To check whether your state is involved in any child-labor rollbacks, and find sample letters to your representatives, check the legislative map maintained by the Campaign to End US Child Labor, of which Green America is a part.

Not every state that has considered weakening child labor laws has followed through. For example, Republican legislators withdrew a bill in Georgia that would have eliminated the need for work permits for children, and a bill in South Dakota that would have extended work hours for 14-year-olds until 9 pm. Your voice is important to show your state legislators that you care about protecting children.

The young girl standing in front of her trailer home harvests crops in Florida with her family, one of an estimated 500,000 US child agricultural workers. As a participant in an enrichment program for migrant farmworker children, she wears a T-shirt from her program's chess club, started by Brenda Alvarez-Lagunas.

Brenda Today & Her Advice for Voters

Brenda’s story doesn’t end with her farm work as a child. As she grew older, Brenda began to understand that not all children have to go to work, and she began to yearn to prioritize her schoolwork over her farm work. When she was in eighth grade, Brenda was pulling down straight As, and decided to talk to her mother about staying in Florida for the entire year to focus on her studies.

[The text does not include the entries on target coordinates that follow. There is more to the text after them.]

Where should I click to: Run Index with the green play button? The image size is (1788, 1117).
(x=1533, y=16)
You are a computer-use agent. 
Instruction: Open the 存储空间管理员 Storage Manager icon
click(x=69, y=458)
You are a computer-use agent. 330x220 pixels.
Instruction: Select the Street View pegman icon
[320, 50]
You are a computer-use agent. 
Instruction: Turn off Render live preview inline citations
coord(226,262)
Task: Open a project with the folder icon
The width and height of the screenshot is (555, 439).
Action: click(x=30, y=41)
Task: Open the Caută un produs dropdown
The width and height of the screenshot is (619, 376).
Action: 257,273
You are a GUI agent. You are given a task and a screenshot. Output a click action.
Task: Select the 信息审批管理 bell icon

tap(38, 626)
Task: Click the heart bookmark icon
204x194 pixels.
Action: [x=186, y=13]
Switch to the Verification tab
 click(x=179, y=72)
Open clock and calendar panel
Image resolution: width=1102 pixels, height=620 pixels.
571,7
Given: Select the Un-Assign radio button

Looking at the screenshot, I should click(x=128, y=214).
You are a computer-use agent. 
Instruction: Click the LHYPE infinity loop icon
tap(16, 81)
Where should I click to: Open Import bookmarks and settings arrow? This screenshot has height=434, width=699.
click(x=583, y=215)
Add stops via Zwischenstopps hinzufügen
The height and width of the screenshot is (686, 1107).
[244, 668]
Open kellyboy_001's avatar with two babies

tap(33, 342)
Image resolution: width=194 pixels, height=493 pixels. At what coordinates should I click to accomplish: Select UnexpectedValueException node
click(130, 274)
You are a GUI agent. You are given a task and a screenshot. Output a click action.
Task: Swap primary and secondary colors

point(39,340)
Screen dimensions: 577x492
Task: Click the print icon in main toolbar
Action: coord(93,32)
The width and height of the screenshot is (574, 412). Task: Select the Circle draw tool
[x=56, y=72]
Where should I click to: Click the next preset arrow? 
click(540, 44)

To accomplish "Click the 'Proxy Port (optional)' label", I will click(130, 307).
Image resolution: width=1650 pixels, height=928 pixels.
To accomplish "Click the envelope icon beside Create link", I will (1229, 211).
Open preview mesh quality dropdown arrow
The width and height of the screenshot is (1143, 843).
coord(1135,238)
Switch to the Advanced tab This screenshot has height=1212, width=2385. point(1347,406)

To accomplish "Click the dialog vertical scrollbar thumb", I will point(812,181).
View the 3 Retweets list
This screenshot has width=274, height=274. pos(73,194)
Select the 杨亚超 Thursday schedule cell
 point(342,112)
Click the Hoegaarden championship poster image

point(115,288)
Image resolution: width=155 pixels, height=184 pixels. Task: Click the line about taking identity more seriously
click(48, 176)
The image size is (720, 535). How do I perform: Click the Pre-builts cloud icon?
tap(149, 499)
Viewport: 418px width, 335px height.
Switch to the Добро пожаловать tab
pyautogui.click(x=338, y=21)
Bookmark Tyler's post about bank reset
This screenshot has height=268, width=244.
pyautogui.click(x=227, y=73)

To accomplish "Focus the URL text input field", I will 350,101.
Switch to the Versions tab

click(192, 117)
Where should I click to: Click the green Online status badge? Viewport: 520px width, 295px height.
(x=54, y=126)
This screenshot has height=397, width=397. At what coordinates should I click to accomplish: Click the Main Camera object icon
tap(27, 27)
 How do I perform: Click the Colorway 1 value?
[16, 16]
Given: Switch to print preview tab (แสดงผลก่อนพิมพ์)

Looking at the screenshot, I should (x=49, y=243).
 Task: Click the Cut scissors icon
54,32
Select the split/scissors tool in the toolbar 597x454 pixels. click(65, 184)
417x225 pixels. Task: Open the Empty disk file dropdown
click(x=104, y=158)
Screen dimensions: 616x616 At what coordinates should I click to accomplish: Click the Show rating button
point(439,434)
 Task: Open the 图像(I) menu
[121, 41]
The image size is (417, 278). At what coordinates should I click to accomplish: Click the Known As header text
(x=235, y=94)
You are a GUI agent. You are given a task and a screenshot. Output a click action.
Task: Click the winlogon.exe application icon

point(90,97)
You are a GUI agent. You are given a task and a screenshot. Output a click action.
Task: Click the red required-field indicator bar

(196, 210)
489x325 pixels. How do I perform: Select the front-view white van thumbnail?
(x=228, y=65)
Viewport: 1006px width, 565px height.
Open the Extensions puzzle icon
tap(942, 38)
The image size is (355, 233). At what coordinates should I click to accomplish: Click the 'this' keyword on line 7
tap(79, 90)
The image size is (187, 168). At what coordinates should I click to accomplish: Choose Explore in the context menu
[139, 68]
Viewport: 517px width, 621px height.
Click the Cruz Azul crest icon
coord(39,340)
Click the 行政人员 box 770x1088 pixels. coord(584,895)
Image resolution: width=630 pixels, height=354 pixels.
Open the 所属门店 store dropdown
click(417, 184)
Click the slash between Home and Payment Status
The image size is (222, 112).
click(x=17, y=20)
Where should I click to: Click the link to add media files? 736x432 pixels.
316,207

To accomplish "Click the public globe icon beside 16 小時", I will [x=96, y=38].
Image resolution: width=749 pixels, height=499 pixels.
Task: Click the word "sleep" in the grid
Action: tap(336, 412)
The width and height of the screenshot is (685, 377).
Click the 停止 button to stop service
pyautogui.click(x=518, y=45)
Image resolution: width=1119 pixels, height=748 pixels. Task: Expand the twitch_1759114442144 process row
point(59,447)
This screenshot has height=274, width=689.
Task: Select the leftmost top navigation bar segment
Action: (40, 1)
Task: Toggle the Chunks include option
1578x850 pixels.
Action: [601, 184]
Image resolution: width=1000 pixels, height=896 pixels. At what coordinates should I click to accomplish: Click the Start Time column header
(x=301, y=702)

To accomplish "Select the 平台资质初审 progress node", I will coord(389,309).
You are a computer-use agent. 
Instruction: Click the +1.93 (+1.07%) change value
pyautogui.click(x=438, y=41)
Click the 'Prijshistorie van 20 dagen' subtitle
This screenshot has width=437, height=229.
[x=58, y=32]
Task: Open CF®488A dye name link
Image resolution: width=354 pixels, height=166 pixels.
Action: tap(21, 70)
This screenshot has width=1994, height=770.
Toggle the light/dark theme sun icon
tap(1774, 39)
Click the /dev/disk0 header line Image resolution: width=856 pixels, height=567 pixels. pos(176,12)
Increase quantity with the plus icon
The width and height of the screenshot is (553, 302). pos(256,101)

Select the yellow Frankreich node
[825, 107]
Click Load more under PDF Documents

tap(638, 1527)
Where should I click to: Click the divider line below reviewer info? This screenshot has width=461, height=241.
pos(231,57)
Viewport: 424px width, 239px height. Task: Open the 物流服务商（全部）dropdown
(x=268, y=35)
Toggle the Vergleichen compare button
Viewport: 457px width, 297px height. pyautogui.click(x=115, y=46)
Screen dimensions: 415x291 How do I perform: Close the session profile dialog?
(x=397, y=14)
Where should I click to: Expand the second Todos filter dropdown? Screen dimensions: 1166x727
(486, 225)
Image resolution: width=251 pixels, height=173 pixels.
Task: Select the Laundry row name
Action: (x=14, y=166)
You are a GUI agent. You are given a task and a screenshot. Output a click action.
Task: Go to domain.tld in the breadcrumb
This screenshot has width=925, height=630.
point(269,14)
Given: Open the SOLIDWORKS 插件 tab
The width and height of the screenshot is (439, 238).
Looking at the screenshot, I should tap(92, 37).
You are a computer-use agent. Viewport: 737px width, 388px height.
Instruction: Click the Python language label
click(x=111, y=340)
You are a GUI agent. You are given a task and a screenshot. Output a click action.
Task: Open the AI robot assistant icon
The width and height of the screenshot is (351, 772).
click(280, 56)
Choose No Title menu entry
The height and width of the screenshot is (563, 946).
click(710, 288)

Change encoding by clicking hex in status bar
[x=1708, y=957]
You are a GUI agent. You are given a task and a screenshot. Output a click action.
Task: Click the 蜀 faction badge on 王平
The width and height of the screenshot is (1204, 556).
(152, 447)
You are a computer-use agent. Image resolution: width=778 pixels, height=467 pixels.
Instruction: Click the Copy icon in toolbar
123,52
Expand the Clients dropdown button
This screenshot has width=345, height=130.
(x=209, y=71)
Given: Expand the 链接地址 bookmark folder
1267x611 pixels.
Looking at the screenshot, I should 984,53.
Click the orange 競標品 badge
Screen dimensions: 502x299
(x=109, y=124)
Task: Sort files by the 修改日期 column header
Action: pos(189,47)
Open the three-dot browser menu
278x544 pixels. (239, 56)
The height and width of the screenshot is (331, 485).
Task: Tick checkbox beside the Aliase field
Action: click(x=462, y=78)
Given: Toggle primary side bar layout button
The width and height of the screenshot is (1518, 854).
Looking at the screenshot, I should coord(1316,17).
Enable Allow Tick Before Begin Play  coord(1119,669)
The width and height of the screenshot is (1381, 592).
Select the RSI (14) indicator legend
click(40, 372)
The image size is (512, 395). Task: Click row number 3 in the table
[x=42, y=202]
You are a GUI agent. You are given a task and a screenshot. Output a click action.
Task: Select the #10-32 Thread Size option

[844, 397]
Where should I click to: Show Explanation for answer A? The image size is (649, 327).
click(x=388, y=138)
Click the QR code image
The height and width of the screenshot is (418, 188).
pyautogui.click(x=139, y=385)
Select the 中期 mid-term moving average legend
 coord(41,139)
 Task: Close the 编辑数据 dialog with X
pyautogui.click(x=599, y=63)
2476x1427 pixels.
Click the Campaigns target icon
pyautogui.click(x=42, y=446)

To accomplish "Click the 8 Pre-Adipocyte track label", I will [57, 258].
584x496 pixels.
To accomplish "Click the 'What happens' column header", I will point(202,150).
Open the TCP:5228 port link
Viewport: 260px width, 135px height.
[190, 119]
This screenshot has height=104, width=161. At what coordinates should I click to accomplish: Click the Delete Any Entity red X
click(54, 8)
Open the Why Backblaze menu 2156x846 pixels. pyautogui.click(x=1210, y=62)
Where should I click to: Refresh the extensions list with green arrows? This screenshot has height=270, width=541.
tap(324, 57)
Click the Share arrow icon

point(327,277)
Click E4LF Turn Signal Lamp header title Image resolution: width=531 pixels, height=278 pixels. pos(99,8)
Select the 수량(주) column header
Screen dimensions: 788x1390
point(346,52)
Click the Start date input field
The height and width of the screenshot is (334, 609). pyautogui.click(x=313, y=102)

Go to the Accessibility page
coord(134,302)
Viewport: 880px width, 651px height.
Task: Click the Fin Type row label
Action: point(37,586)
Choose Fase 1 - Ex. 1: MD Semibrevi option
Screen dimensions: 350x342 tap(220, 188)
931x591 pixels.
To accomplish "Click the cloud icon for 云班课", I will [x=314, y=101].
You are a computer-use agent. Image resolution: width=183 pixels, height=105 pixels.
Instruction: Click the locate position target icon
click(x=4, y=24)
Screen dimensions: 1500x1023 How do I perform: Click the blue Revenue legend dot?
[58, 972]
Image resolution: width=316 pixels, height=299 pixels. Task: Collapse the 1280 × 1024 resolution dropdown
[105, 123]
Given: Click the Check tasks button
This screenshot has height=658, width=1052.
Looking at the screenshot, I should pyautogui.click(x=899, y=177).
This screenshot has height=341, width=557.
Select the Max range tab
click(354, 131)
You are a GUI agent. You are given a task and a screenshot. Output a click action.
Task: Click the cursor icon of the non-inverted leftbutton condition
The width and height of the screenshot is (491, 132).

Brenda moved in with an aunt and uncle, completed high school, graduated as valedictorian, and earned a full scholarship to college. She graduated from Stanford University in 2023 and will soon be moving to take a job in New York City. For now, she is back in Florida, working for the RCMA Mulberry Community Academy, a dual-language charter school that provides an after-school program for the children of the migrant farmworker community.

“We understand the issues intimately and that makes us a very strong support system for our children,” says Brenda. Among other initiatives, Brenda started a chess club for the students, a soccer club, and scouting program. The overall program offers assistance to families in accessing essential services and provides children with a safe space while parents are working.

Still, she points out that without stronger legal protections for children, after-school services can only go so far. She urges voters to speak with candidates about child-labor issues across all industries, noting that she has spoken to politicians who were unaware of the scope of the problem, or the gaps in US labor law.

“Candidates need to be exposed to this issue,” Brenda says. Children are some of our most vulnerable population, that’s why we need to protect them.”

Questions to ask candidates:

  1. Do you support the right of states to enact child-labor protections stronger than those enshrined in federal law?
  2. Will you pledge to work against any loosening of child-labor laws under the purview of your office? (See uschildlabor.org for information on issues in specific states.)
  3. Do you support the Preventing Child Labor Exploitation Act, introduced by Sens. Cory Booker (D, NJ) and Josh Hawley (R, MO) to prevent federal government contracts with companies implicated in violating child labor law?
  4. Do you support the Children’s Act for Responsible Employment and Farm Safety (CARE), sponsored by Rep. Raul Ruiz (D, CA)?
  5. Do you support ratification of the UN Convention on the Rights of the Child, and bringing US agricultural labor laws in line with international standards on child rights?